Children’s activity sheets were distributed each session to help participants understand the educational contents, and newsletters including cooking recipes using crops harvested in the program were sent to the families. The newsletter contained information on nutrition and recipes for primary carers and children to experience cooking activities together. At the end of each session, we sent a newsletter to all participants through the school’s electronic notification service so that primary carers could know the vegetables and cooking methods used that day as well as introduced nutrition information for the vegetables.

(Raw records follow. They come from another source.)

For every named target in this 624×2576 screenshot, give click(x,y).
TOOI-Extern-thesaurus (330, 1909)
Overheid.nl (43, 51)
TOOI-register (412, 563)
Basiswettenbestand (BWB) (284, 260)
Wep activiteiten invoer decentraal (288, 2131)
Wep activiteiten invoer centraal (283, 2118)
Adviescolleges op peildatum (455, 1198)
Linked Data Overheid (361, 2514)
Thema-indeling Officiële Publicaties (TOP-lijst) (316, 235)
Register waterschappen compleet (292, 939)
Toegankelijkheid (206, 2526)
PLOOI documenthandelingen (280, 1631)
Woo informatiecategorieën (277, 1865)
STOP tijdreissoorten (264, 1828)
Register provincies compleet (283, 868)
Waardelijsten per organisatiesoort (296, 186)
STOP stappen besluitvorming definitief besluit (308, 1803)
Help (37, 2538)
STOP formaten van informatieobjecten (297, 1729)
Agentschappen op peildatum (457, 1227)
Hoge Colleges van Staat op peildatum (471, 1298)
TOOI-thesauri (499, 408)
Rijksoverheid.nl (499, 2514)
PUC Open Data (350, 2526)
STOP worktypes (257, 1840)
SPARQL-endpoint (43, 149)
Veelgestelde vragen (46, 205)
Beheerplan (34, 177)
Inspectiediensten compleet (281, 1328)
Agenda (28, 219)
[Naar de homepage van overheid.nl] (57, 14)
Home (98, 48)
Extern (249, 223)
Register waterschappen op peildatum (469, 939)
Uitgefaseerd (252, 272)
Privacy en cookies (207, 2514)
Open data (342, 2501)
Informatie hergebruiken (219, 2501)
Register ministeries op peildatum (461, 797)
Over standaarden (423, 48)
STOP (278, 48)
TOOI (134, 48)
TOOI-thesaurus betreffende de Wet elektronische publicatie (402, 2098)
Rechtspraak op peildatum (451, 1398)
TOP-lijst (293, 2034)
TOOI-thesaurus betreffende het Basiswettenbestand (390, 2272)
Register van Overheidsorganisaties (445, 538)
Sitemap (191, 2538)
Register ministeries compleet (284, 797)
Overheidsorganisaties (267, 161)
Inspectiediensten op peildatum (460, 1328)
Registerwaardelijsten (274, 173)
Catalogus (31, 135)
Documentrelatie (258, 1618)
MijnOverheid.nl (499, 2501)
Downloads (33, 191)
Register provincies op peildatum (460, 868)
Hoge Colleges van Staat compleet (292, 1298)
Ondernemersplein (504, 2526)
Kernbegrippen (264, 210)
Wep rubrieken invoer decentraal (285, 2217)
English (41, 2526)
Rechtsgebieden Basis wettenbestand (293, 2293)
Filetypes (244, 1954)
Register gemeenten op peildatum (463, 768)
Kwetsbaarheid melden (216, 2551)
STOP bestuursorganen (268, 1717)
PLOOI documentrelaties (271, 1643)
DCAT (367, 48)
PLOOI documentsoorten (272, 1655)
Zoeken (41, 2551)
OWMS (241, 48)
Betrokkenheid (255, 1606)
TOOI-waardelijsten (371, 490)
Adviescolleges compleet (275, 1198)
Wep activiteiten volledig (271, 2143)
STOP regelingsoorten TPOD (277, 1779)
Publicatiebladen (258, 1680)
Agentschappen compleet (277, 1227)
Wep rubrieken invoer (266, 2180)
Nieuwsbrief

When primary carers and children cooked together and shared their activities with their friends, they talked and praised each other for their activities, which gave them further encouragement.

Program Operation

This program was conducted once a week for 80 min per session utilizing three spaces: the regular school class for nutrition education, the rooftop garden (38 m²) for horticultural activity, and the practical arts room for cooking activity. The time allocated for each activity was approximately 20 min for nutrition education, 30 min for horticultural activity, and 30 min for cooking activity. For example, the 6th session was carried out under the theme of “Safe Food Choice and Food Poisoning Prevention”. The activities carried out under this theme involved harvesting and cooking of chives (Table 2). The participants were expected to harvest and cook the chives, as a result of which they were able to acquire horticultural and nutrition knowledge about chives, and the skills involved in their preparation (behavior domain). In addition, harvesting and cooking chives grown directly by the students were intended to increase their dietary self-efficacy (personal domain). By talking with friends about their experience of eating vegetables, observational learning and positive behavior reinforcement were induced (environmental aspect). Thus, applying the factors of eating habit improvement and social cognitive theory in the program was intended to increase their vegetable preferences.

Table 2.

Example of a session of the horticultural activity program (6th session).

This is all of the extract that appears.